Records for this task
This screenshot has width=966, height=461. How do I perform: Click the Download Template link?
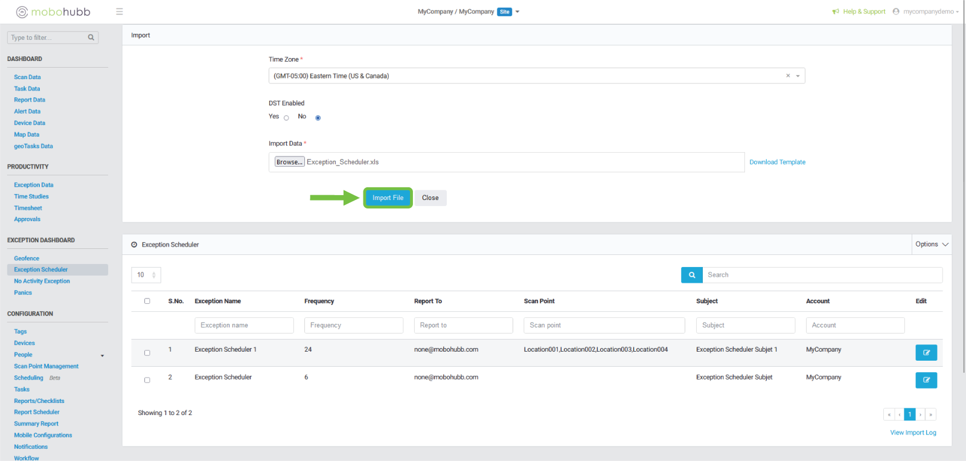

--

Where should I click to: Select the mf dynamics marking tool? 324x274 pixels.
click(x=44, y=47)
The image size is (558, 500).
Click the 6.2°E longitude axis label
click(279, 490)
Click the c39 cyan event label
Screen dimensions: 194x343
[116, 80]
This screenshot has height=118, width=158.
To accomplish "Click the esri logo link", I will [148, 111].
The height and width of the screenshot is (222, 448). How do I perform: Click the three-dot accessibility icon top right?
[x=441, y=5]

Exercise details
Reproduce the entries starting at the line that contains "The height and" and ending at the line that contains "[x=441, y=5]", substituting "screen capture" for "screenshot" and leaving everything else unchanged.

Written answer
The height and width of the screen capture is (222, 448). How do I perform: Click the three-dot accessibility icon top right?
[x=441, y=5]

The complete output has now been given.